All of this started three years ago with a bus tour. One of the passengers on the bus filled with Leadership Toledo members was Tedd Long, a principal in the Toledo-based human-resources consulting firm Findley Davies Inc. and now vice chairman of the foundation.
When the bus pulled up in front of the Libbey mansion at 2008 Scottwood, the narrator, Ted Ligibel, local historian and preservation activist, talked of the importance of the Libbeys to the glass industry, the museum, and Toledo.
"I was shocked to see a 'for sale' sign in front," recalled Mr. Long. "It just didn't seem right." He remembers that Mr. Ligibel challenged him by saying, "Why don't you do something about it?"

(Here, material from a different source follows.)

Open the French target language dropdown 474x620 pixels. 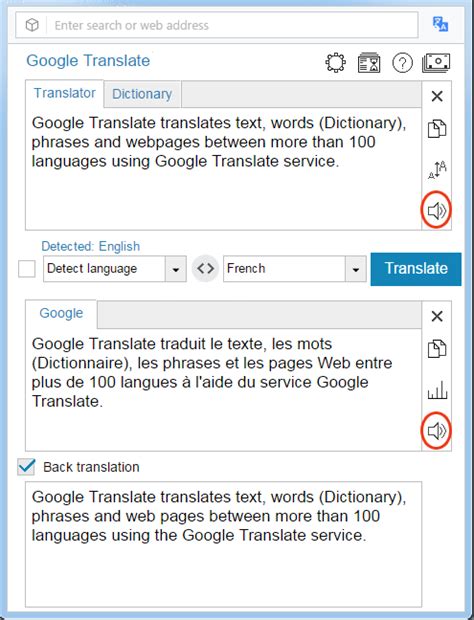(355, 269)
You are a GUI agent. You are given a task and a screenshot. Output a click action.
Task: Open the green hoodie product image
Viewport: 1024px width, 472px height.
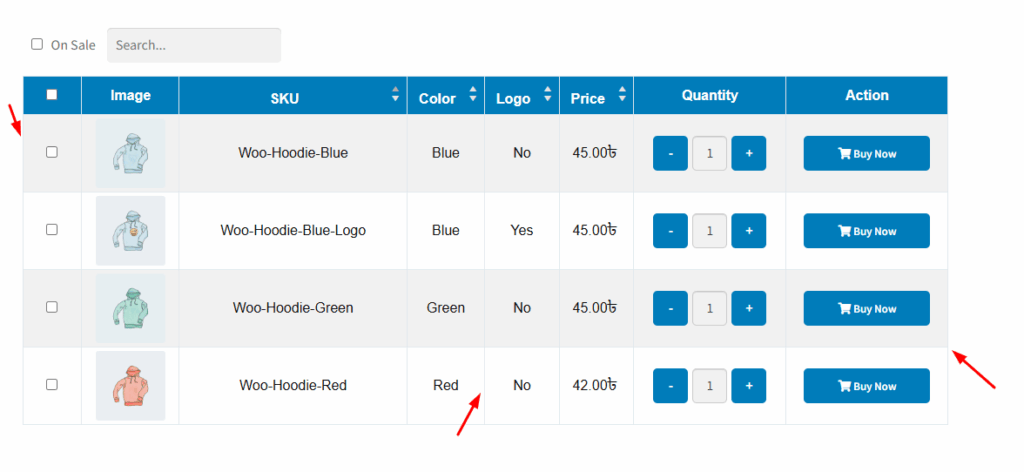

Mr. Long did exactly that: He organized a group of about 10 who explored the possibility of the Libbey House being run by the Toledo Area Metroparks. That didn't pan out, but James Findley, a founder of Findley Davies, had the idea to bring in a fund-raiser, a glass man to boot.
The man they chose, Philip Williams, is a retired Owens-Illinois Inc. vice president who has raised funds for such groups as the Black Swamp Conservancy, Planned Parenthood, and the former Toledo Goaldiggers professional hockey team. In addition, Mr. Williams' wife, Nancy, was a Levis, of the family that ran the Illinois Glass Co., a forerunner of O-I.
"I feel good about all this support," said Mr. Williams, chairman of the Libbey House
Foundation, which was incorporated about a year ago. "Much of what needed to happen has happened."
The foundation has garnered support from five big glass companies, he explained, and each is expected to have an exhibit area.
The group originally envisioned the house as a "glassmakers' museum."
However, Mr. Williams said he no longer wants it to be called a museum because the exhibits - involving glass firms' history, processes, inventors, and technology - will be constantly updated and expanded.
There will be exhibit halls for O-I, Owens Corning, Libbey Inc., Pilkington PLC (formerly Libbey-Owens-Ford Co.), and Johns Manville Corp., whose fiberglass operation grew out of a Toledo firm, Glass Fibers Inc., Mr. Williams said.
The Libbey House "will be another reason for people to come downtown," he said. He wants to make sure that it tells the glass story honestly.
Exhibits will chronicle the glass industry's development in Toledo and credit other industrialists and inventors who helped create the industry and helped Toledo become a major glass center more than a century ago, he said.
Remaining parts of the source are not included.